From Library Journal
Powell was a noteworthy novelist of mid-20th-century America whose satirical observations and keen sense of the complexities of social relationships unfolded into a perceptive chronicle of the two milieus she knew so well the melancholy frustrations of small-town life in Ohio and the brutal sophistication of uptown Manhattan. She enjoyed a reputation in Greenwich Village literary circles for her wit, humor, compassion, and somewhat hedonistic lifestyle. And yet, despite a steady stream of publications throughout her career, she never achieved the popularity, critical acclaim, and financial security she so richly deserved and so desperately sought. Thanks to the tireless efforts of Page (Dawn Powell: A Biography, LJ 9/15/98), Powell's writings have been rescued from literary obscurity and added to the prestigious Library of America series. Collected here are nine novels spanning her prolific career. Volume 1 includes Dance Night; Come Back to Sorrento; Turn, Magic Wheel; Angels on Toast; and A Time To Be Born. Included in Volume 2 are My Home Is Far Away, The Locusts Have No King, The Wicked Pavilion, and The Golden Spur. Page's chronology of Powell's career and his extensive chapter notes promote a deeper understanding of this distinctive literary voice. Together with her diaries and selected letters, these volumes firmly establish Powell's contribution to American literature. Each novel is fairly short, making this set an attractive option for book club members seeking new material. For all serious literature collections. Denise S. Sticha, Murrysville Community Lib., PA Copyright 2001 Reed Business Information, Inc.
Book Description
"Wittier than Dorothy Parker, dissects the rich better than F. Scott Fitzgerald, is more plaintive than Willa Cather in her evocation of the heartland and has a more supple control of satirical voice than Evelyn Waugh, the writer to whom she's most often compared." (Lisa Zeidner, The New York Times)
For decades after her death, Dawn Powell's work was out of print, cherished by a small band of admirers.
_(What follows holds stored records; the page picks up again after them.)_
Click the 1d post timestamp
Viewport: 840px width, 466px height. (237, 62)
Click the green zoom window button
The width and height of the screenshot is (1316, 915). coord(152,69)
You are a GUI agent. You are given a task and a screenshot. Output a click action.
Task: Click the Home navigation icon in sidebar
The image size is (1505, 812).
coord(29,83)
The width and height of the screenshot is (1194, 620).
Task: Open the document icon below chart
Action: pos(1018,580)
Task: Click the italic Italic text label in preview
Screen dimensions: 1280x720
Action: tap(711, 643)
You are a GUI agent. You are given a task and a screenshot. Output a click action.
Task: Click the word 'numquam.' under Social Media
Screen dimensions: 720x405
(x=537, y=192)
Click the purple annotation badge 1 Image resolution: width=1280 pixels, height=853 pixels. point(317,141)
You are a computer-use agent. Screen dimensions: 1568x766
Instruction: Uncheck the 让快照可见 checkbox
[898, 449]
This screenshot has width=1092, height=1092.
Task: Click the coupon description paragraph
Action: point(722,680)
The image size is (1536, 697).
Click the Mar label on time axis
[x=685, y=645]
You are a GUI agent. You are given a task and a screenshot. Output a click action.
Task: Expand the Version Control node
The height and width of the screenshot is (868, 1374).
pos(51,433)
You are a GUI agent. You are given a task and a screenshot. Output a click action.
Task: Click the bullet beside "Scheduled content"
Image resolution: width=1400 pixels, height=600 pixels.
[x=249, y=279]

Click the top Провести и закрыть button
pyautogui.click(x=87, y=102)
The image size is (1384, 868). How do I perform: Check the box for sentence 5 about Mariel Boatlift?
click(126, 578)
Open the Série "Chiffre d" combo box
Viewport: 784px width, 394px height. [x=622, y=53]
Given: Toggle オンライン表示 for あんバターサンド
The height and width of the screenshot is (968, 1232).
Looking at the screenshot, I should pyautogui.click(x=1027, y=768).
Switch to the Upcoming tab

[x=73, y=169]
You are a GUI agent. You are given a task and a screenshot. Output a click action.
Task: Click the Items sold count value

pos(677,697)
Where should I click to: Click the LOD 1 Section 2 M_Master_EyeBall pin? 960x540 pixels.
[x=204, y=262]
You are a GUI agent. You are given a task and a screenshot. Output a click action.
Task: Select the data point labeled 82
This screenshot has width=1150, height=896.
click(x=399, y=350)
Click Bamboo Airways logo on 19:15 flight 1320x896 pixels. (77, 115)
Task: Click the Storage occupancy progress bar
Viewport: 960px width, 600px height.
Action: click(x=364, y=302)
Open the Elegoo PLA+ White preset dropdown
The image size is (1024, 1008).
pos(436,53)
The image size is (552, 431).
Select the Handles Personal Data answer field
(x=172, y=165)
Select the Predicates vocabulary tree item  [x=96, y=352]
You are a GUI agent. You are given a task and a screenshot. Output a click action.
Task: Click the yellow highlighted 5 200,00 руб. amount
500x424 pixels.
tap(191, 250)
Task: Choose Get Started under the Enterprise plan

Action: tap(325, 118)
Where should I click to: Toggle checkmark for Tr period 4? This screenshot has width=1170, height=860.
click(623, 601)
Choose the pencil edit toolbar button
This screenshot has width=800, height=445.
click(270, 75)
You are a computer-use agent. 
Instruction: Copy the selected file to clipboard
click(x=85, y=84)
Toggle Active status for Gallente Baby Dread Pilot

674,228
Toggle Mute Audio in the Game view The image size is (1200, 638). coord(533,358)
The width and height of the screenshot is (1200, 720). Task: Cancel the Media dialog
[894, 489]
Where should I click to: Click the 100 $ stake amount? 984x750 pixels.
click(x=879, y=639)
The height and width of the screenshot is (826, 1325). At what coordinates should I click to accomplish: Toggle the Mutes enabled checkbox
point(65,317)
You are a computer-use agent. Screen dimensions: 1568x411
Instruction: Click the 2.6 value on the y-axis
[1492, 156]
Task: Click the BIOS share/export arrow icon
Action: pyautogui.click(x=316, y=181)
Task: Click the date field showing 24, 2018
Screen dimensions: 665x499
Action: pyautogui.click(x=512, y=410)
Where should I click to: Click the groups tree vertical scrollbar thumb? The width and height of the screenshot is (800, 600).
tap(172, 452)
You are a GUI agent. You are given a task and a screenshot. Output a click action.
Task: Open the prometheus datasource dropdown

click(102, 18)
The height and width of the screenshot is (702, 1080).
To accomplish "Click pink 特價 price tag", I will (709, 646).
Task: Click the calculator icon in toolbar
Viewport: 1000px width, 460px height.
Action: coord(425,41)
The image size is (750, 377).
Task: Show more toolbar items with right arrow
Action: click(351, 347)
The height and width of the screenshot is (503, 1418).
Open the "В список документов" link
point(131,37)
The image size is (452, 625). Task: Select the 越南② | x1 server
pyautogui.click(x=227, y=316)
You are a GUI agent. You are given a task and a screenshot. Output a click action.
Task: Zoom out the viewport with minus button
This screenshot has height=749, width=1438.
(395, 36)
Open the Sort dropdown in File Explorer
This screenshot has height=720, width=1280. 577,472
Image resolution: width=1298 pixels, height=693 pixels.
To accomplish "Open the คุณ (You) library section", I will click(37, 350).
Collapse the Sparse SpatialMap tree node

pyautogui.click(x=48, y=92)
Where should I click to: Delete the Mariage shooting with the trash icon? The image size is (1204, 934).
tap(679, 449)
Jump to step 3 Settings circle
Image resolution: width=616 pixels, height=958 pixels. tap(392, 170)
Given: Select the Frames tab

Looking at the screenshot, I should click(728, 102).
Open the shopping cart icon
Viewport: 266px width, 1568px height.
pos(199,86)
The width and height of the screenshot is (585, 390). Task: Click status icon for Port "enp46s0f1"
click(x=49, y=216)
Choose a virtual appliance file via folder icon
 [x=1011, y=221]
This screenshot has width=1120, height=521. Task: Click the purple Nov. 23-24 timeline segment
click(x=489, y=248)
Only recently has there been renewed awareness of the novelist who was such a vital presence in literary Greenwich Village from the 1920s to the 1960s.
Dawn Powell was the tirelessly observant chronicler of two very different worlds: the small-town Ohio of her childhood and the sophisticated Manhattan to which she gravitated. If her Ohio novels are more melancholy and compassionate in their depiction of often-frustrated lives, her Manhattan novels, with their cast of writers, show people, businessmen, and hustling hangers-on, are more exuberant and incisive. But all show rich characterization and a flair for the gist of social complexities. A playful satirist, an unsentimental observer of failed hopes and misguided longings, Dawn Powell is a literary rediscovery of rare importance.
Edited by Tim Page.
From the Inside Flap
American literature has known few writers capable of the comic élan and full-bodied portraiture that abound in the novels of Dawn Powell. Yet for decades after her death, Powell's work was out of print, cherished by a small band of admirers. Only recently has there been a rediscovery of the writer Gore Vidal calls "our best comic novelist," and whom Edmund Wilson considered to be "on a level with Anthony Powell, Evelyn Waugh, and Muriel Spark." With these two volumes, The Library of America presents the best of Powell's quirky, often hilarious, sometimes deeply moving fiction. Dawn Powell--a vital part of literary Greenwich Village from the 1920s through the 1960s--was the tirelessly observant chronicler of two very different worlds: the small-town Ohio where she grew up and the sophisticated Manhattan to which she gravitated. If her Ohio novels are more melancholy and compassionate, her Manhattan novels, exuberant and incisive, sparkle with a cast of writers, show people, businessmen, and hustling hangers-on. All show rich characterization and a flair for the gist of complex social situations. A playful satirist, an unsentimental observer of failed hopes and misguided longings, Dawn Powell is a literary rediscovery of rare importance. The second of two volumes published by the Library of America, this volume opens with MY HOME IS FAR AWAY (1944), a fictionalized memoir of Powell's difficult childhood. The LOCUSTS HAVE NO KING (1948), THE WICKED PAVILION (1954), and THE GOLDEN SPUR (1962) are brilliant comedies that extend her dissection of the follies and longings of a sophisticated cast of characters. Tim Page, the volumes' editor, is the author of DAWN POWELL: A BIOGRAPHY and the editor of THE DIARIES OF DAWN POWELL and SELECTED LETTERS OF DAWN POWELL. He won the Pulitzer Prize for criticism in 1997, and is a culture critic at the WASHINGTON POST.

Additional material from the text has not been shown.